遺言書で財産をあげるとした人が遺言者より先に亡くなったとき

相続関係図遺言者、孫


遺言者Aさんが、長男Bさんに不動産を相続させようとして次のような遺言書を作ったとします。


第○条 遺言者は、遺言者が所有する次の不動産を遺言者の長男Bに相続させる。

    不動産の表示(省略)


それでは、Aさんが亡くなる前にBさんが死亡した場合、不動産はBさんの子であるCさん(Aさんの孫)が代襲して相続できるでしょうか?

答えは、「原則的に(特段の事情のない限り)代襲してCさんが相続することはできない」です。

代襲相続できるか否かについては、長年、解釈が分かれていたのですが、最高裁平成23年2月22日判決によって解釈が統一されました。

最高裁判決

遺産を特定の推定相続人に単独で相続させる旨の遺産分割の方法を指定する「相続させる」旨の遺言は,当該遺言により遺産を相続させるものとされた推定相続人が遺言者の死亡以前に死亡した場合には,当該「相続させる」旨の遺言に係る条項と遺言書の他の記載との関係,遺言書作成当時の事情及び遺言者の置かれていた状況などから,遺言者が,上記の場合には,当該推定相続人の代襲者その他の者に遺産を相続させる旨の意思を有していたとみるべき特段の事情のない限り,その効力を生ずることはない


したがって、上記の例で、遺言者Aさんより先に長男Bさんが亡くなった場合に、孫のCさんに不動産を相続させたいのであれば、予備的に「Cさんに相続させる」旨の遺言を作っておく必要があります。

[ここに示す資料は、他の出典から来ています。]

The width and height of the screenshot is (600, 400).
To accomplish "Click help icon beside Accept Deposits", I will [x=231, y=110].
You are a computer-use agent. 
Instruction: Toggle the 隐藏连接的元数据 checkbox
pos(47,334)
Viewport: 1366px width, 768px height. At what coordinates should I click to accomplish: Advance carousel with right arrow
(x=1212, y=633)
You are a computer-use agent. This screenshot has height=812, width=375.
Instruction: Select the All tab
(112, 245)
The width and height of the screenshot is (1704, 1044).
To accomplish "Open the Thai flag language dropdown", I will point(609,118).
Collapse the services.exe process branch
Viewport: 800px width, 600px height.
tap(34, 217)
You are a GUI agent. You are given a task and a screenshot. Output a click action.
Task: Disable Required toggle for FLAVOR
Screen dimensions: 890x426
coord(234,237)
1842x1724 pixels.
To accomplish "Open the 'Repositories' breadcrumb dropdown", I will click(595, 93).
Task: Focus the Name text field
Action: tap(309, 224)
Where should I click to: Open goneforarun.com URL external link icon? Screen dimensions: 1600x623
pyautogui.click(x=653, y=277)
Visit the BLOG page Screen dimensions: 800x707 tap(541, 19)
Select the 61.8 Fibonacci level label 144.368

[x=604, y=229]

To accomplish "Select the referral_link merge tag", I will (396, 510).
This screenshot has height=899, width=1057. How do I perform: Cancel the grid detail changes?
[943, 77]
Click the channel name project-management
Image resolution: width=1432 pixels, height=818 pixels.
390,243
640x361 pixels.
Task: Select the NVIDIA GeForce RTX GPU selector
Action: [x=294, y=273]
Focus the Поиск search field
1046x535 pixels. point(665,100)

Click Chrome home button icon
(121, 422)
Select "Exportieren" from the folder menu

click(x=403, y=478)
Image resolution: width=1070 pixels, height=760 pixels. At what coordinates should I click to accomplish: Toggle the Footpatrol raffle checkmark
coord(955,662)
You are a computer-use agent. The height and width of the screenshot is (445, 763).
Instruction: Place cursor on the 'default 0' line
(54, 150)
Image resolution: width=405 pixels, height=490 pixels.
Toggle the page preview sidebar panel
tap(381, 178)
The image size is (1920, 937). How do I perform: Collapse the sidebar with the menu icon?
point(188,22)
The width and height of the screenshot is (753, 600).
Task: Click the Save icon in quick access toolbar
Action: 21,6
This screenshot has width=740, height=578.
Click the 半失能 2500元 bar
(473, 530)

具体的には、次のような条項を遺言書に入れておきます。

第○条 万が一、遺言者より前に又は遺言者と同時に長男Bが死亡していた場合、遺言者は前条記載の不動産を遺言者の孫C(平成○年○月○日生)に相続させる。

以上のように遺言書を作るときは、万が一のことも考えておくのが良いかと思います。